Justice en Guinée : une nouvelle loi organique pour renforcer le Conseil supérieur de la magistrature

Le Conseil national de la Transition (CNT) a franchi une étape importante dans la réforme du système judiciaire guinéen, en adoptant à l’unanimité, ce mardi 14 avril 2026, une loi organique consacrée aux attributions, à l’organisation et au fonctionnement du Conseil supérieur de la magistrature.

La décision a été prise lors d’une séance plénière tenue au Palais du Peuple.

Porté par le conseiller national Dr Jean Paul Kotembèdouno, au nom de la Commission chargée des affaires constitutionnelles, des lois organiques, de l’administration publique et de l’organisation judiciaire, ce projet de loi s’inscrit dans la mise en conformité des institutions avec la Constitution adoptée en septembre 2025. Celle-ci consacre notamment l’indépendance du pouvoir judiciaire comme un pilier fondamental de l’État de droit.

Dans son analyse, la Commission a rappelé que la Constitution établit les bases du fonctionnement de la justice, tout en laissant à une loi organique le soin d’en préciser les mécanismes. C’est dans ce cadre que le CNT, exerçant le pouvoir législatif durant la période de Transition, a pris l’initiative de cette réforme jugée majeure.

Le texte adopté introduit plusieurs changements significatifs visant à moderniser l’institution. Parmi les principales innovations figurent l’élargissement de la composition du Conseil pour une meilleure représentativité, l’exigence d’au moins dix années d’expérience pour les magistrats candidats, ainsi que la création d’un Secrétariat général doté de moyens administratifs.

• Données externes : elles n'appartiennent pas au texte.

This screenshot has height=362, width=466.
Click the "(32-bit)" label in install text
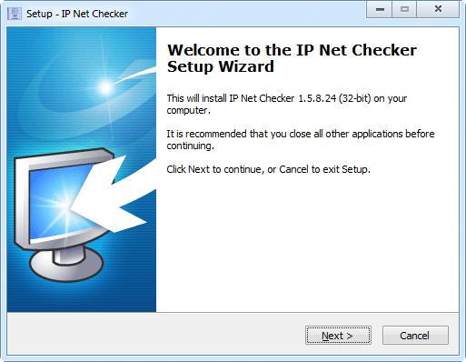354,98
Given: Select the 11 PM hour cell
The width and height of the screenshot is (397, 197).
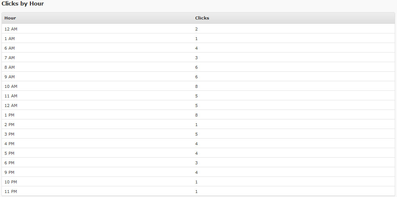Looking at the screenshot, I should click(11, 191).
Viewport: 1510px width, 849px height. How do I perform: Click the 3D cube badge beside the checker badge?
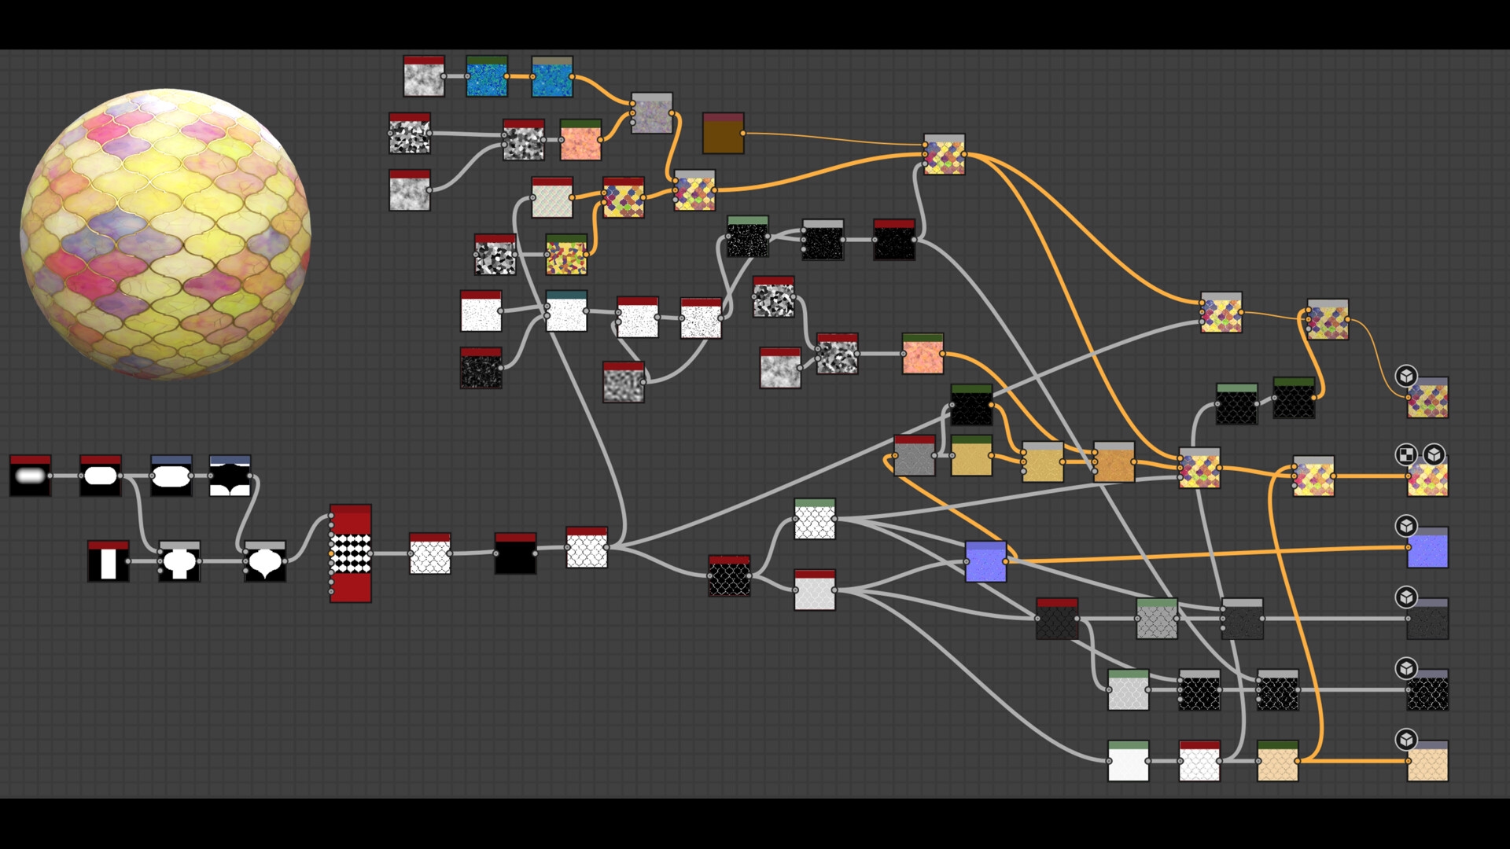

De nouvelles dispositions ont également été prévues pour assurer la continuité des travaux en cas d’absence de certains membres. Par ailleurs, les chefs de juridictions et les responsables du parquet disposent désormais du droit de saisir directement le Conseil, renforçant ainsi son rôle dans la régulation du corps judiciaire.

Structurée en six chapitres, cette loi organique aborde de manière exhaustive les missions du Conseil supérieur de la magistrature, son organisation interne ainsi que le fonctionnement de son Secrétariat général, jusqu’aux dispositions finales.

Adoptée à l’unanimité par les conseillers nationaux, cette réforme marque une avancée notable dans le processus de refondation de l’État en Guinée. Elle vise à consolider l’indépendance de la justice, à renforcer la crédibilité des institutions judiciaires et à instaurer durablement la confiance des citoyens dans l’État de droit.